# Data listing

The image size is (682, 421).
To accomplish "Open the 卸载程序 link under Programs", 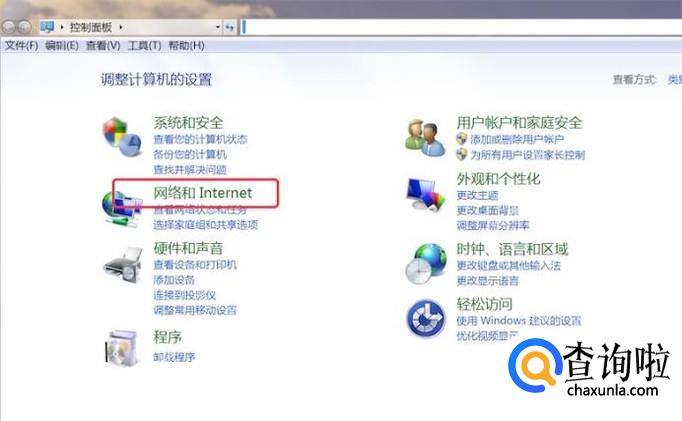I will pos(174,357).
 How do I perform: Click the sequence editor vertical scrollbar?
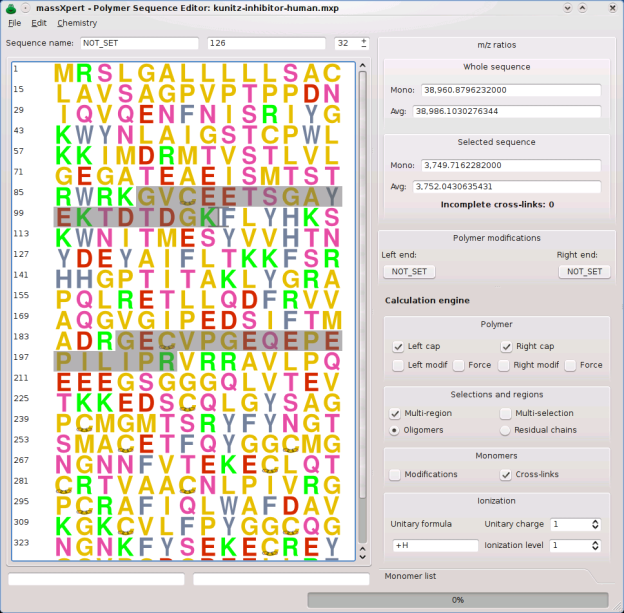point(363,300)
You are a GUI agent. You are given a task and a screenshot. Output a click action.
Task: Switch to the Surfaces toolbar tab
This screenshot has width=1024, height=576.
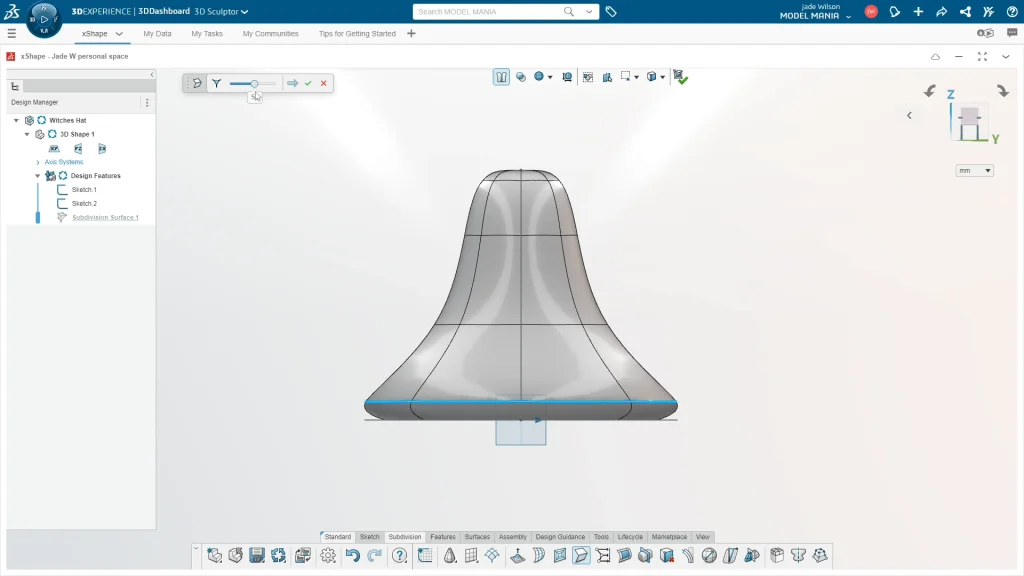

# Written exercise
Rewrite the lines from the one containing "How do I perform: Click" through the last line, putting "scroll bar" in place of "scrollbar" and keeping everything else the same. Leave the pictures out of your answer.

# Exercise output
 How do I perform: Click the sequence editor vertical scroll bar?
point(363,300)
You are a GUI agent. You are given a task and a screenshot. Output a click action.
Task: Switch to the Surfaces toolbar tab
This screenshot has width=1024, height=576.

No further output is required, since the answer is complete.